Reading Old encoded files

Lee_Badham · July 1, 2021, 7:03pm

Hi,
We need to read files which have been encoded in what seems a very old macintosh text format

http://string-functions.com/encodingtable.aspx?encoding=65000&decoding=10000

The files we have contain +AF8- (an underscore in UTF-7) but may contain other encoded characters.

Is there a fast way of converting these to UTF-7/8?

So far we actually only come across an underscore, but there may be any of those encoded characters in the text.

Regards,

Lee

Christian_Schmitz · July 1, 2021, 7:28pm

You may do a decoder function:

Read the text as ASCII.
Loop over all characters.
For every “+” you find, lookup the following characters in a table to decode.
Otherwise add the character to final result.

Arnaud_N · July 1, 2021, 9:06pm

How would you distinguish if the file actually contains a + followed by a valid character code (e.g. that the user typed&saved and is now part of the file)?

Lee_Badham · July 1, 2021, 9:28pm

So long as the encoding is consistent then an actual + character is written as + - in the file.

Here’s an example line:

INKINFOS “Unit=4,InkName=Y,InkNameL=U401077+AF8-OP,DFilter=D_RED,Lab=20.64 -1.34 -24.62,Blocked=0”

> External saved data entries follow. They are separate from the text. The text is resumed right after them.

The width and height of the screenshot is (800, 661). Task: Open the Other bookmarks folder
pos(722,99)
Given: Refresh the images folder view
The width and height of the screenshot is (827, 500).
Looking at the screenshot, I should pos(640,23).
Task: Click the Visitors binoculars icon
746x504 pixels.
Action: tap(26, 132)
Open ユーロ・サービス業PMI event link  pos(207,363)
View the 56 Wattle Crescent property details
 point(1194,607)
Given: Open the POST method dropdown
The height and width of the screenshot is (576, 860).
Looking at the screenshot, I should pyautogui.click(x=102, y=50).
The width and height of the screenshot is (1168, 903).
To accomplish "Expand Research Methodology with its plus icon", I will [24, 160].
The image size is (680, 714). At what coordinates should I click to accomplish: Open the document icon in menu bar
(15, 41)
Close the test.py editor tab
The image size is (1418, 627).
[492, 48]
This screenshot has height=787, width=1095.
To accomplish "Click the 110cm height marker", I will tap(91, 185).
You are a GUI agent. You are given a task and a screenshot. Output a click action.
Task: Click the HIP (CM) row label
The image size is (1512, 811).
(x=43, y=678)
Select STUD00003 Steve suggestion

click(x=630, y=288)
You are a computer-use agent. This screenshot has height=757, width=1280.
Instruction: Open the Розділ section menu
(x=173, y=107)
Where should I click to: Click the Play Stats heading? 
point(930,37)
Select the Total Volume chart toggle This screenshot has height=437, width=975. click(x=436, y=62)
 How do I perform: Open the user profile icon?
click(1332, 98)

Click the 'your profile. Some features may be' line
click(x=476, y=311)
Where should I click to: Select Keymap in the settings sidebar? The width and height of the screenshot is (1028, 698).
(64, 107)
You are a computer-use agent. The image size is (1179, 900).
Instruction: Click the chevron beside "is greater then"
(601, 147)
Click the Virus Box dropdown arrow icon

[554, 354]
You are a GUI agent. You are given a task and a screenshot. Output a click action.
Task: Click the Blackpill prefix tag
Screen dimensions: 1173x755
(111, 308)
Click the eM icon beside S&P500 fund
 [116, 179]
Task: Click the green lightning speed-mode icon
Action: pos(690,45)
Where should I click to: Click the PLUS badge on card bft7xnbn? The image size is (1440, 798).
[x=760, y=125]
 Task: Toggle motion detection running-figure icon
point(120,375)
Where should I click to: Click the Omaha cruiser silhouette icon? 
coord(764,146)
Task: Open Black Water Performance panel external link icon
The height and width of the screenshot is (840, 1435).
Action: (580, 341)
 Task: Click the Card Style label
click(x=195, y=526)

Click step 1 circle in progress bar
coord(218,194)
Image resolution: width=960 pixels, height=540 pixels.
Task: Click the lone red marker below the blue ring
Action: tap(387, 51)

In fact, only the InkNameL part of the line is encoded like that, rather than the whole file. The equals characters should be +AD0- according to the lookup table URL I posted.

R!

TimStreater · July 1, 2021, 9:36pm

See the Wikipedia article on UTF-7, which is what your files seem to be. That gives an algorithm for decoding. Also it doesn’t look like this format has anything to do with the Mac, which isn’t mentioned in the article.

Arnaud_N · July 1, 2021, 9:45pm

Right. If the user can’t save himself/herself to the file and you always know where to expect encoded or clear strings, you’re good to go. I thought you didn’t know the saved pattern too.

Lee_Badham · July 1, 2021, 9:53pm

I only mentioned Macintosh because the string-functions link mentioned it. It does just look like the text is UTF-7.

I was after a fast way of decoding it, but I can do loops and lookups fine. Maybe with a #pragma and indexofbytes as well to make it quicker.

Regards,

Lee

Beatrix_Willius · July 2, 2021, 3:00am

Could you post your solution? I still use a php function that is going to need an update at some time in the future.